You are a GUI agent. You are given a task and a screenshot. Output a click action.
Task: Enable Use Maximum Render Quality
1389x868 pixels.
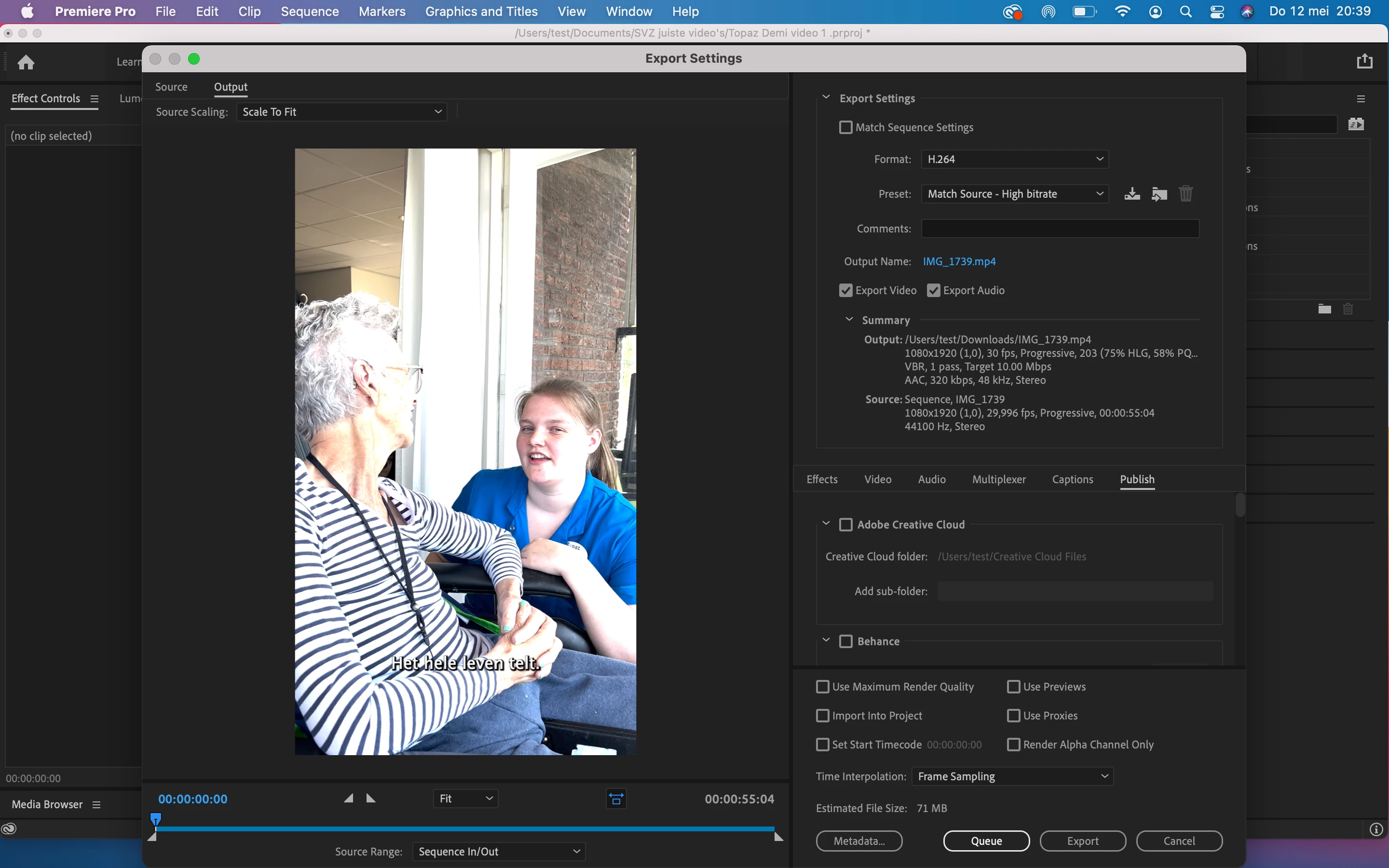coord(822,687)
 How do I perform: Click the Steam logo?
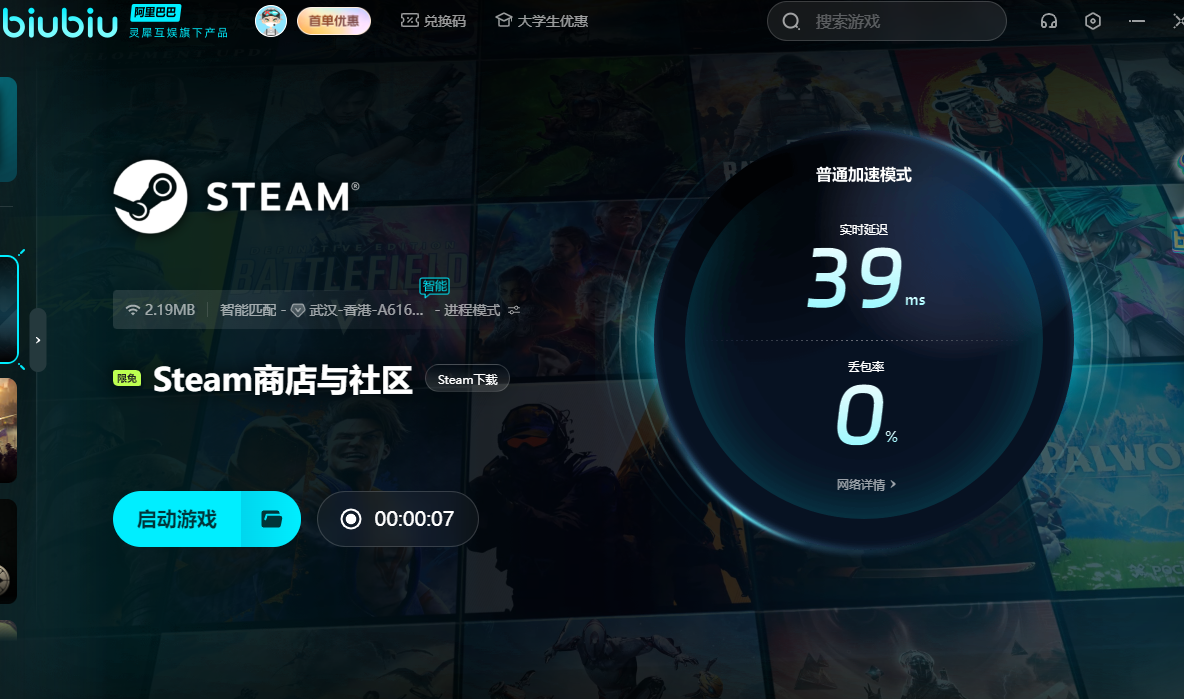click(150, 197)
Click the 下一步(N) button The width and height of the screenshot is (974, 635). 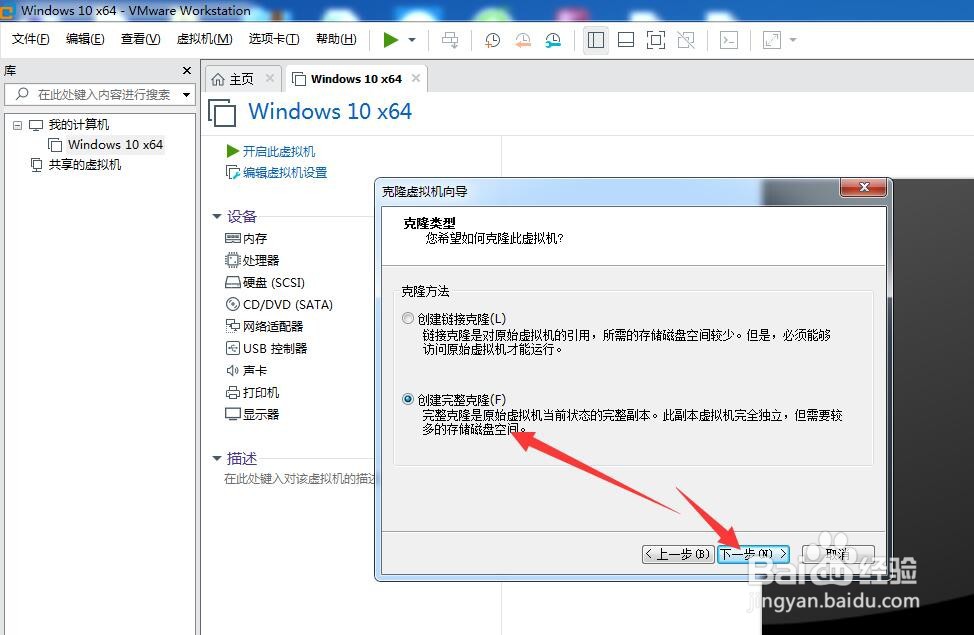pyautogui.click(x=752, y=553)
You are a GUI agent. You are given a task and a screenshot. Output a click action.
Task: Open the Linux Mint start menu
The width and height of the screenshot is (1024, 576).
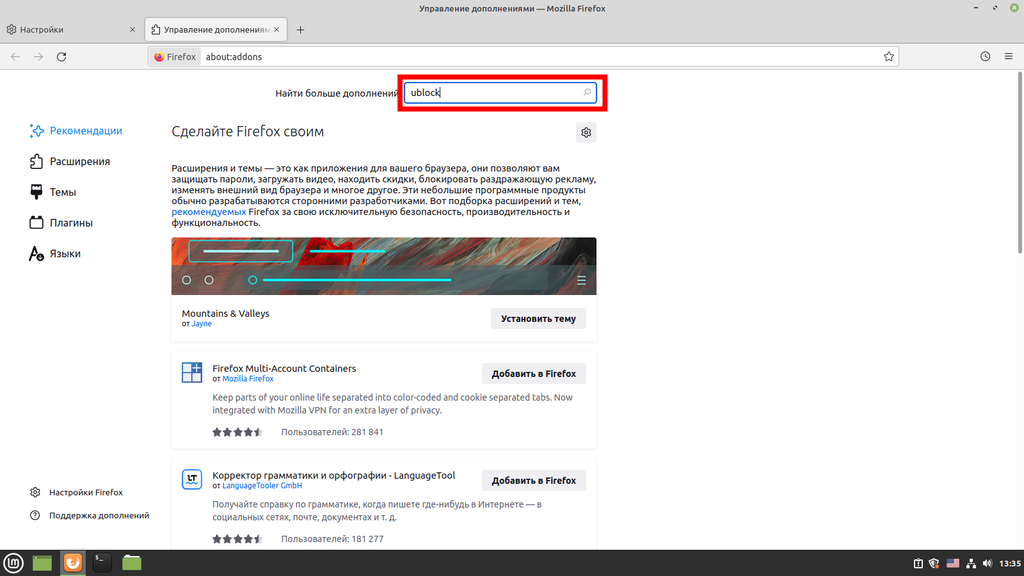[x=13, y=563]
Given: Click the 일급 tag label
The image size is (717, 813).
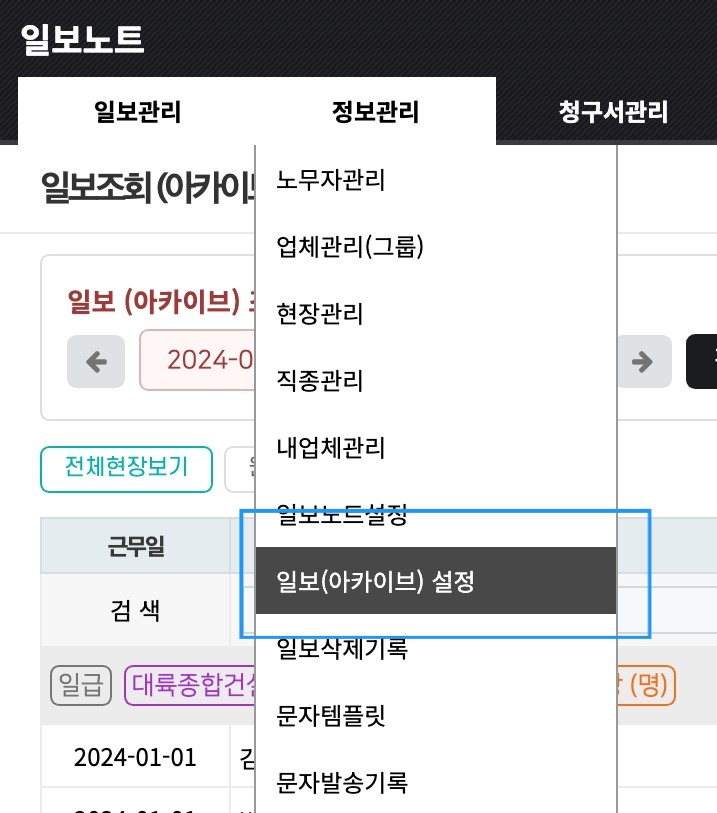Looking at the screenshot, I should (x=80, y=686).
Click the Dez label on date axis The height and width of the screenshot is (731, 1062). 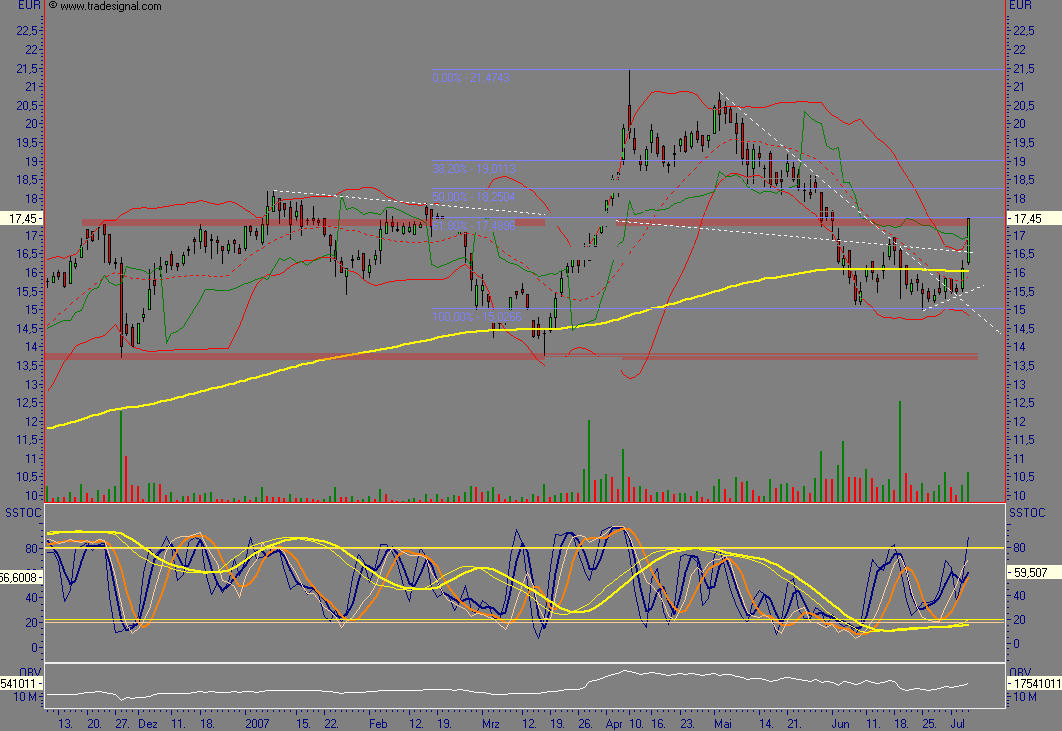(x=147, y=721)
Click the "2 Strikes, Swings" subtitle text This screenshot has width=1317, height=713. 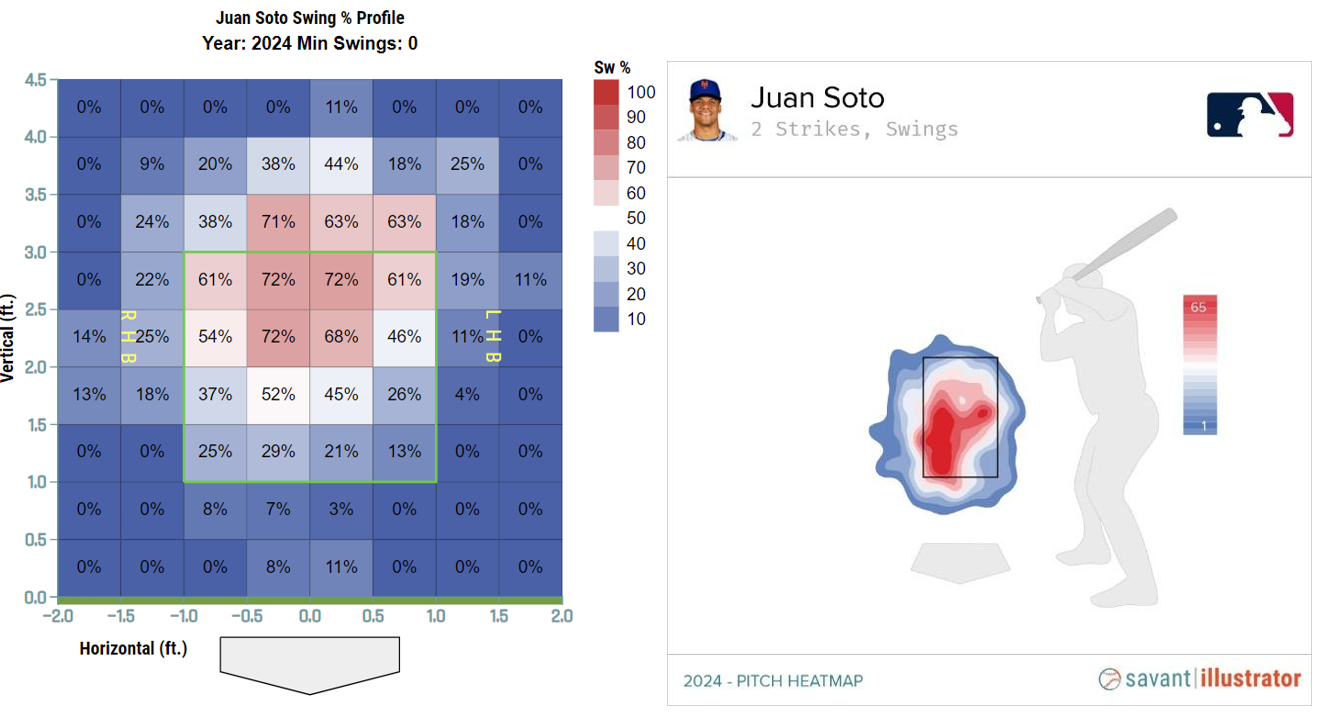coord(854,129)
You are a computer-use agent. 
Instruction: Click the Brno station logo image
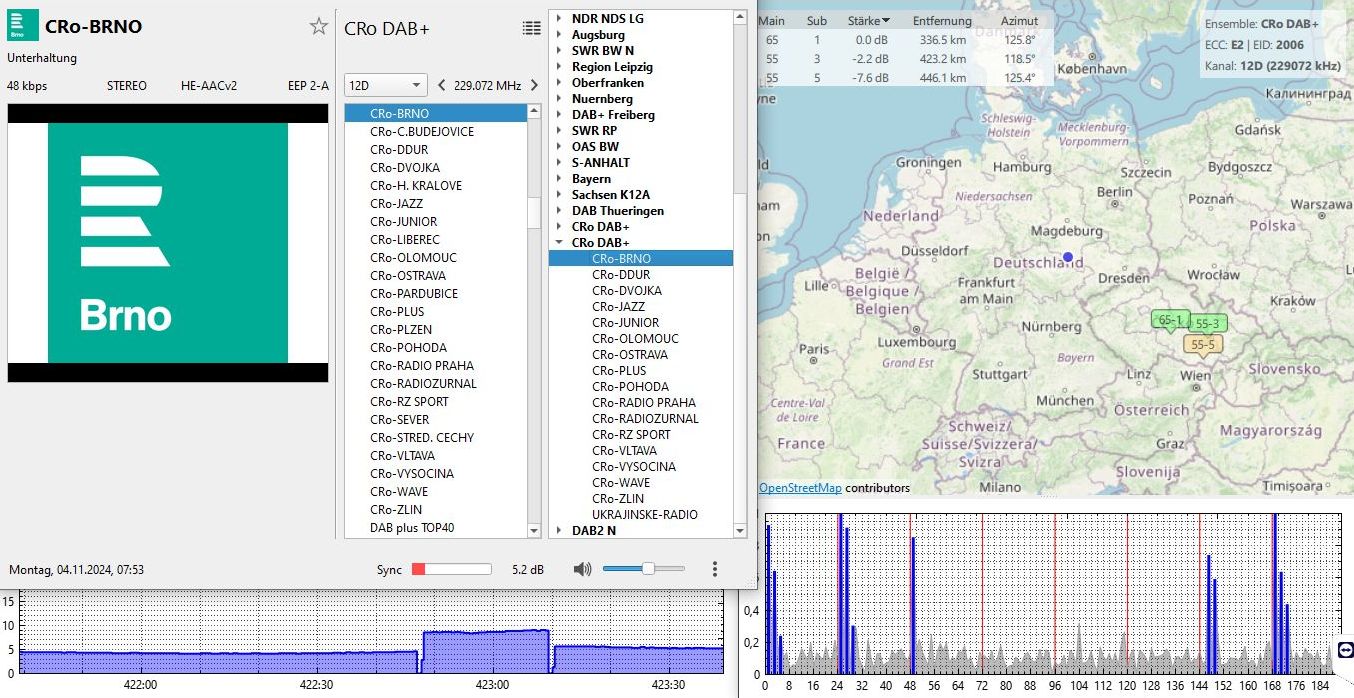[168, 243]
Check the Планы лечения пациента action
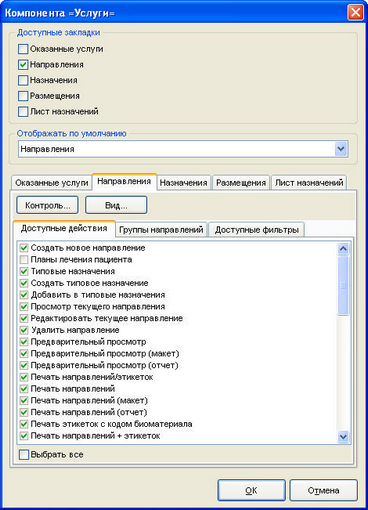 pos(24,259)
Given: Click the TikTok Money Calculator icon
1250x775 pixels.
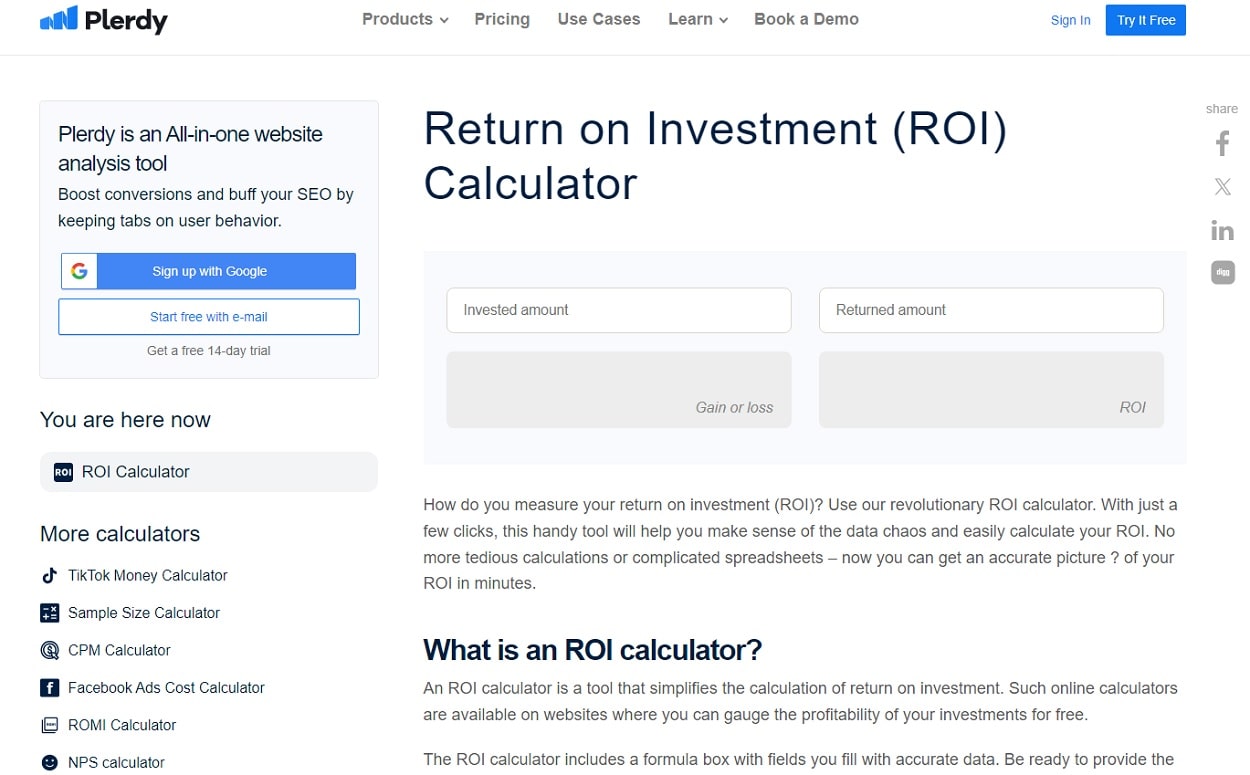Looking at the screenshot, I should pos(49,575).
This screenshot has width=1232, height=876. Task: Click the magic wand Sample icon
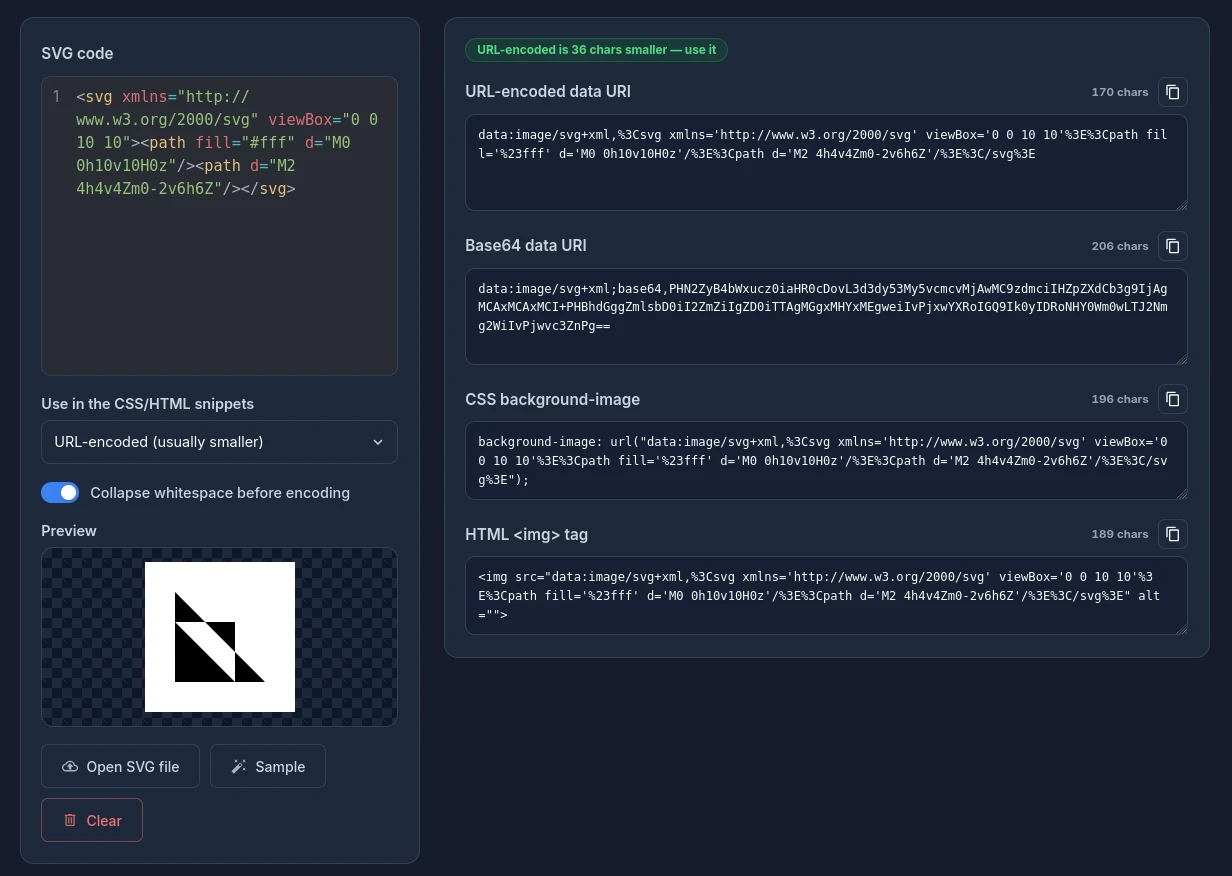point(239,767)
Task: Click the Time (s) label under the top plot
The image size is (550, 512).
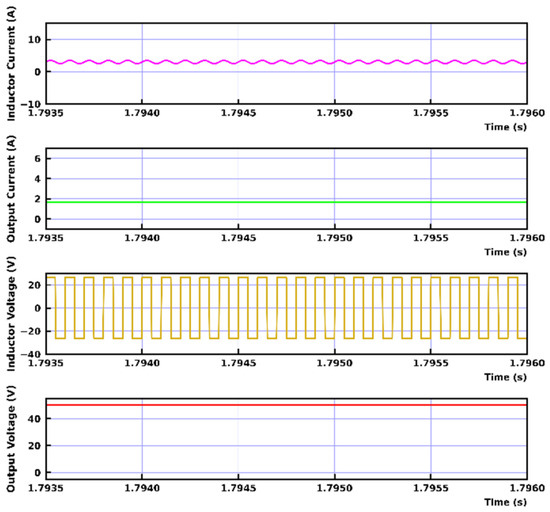Action: coord(505,127)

● ● ● ● ● ● ●

** WHAT THE EXERCISE ASKS **
Copy the records word for word, beginning at the line that contains "This screenshot has width=1232, height=876." and running through the end of the records. Leave the pictures out of your copy.

** EXPECTED ANSWER **
This screenshot has width=1232, height=876. Task: Click the magic wand Sample icon
point(239,767)
Task: Click the Time (s) label under the top plot
The image size is (550, 512).
Action: coord(505,127)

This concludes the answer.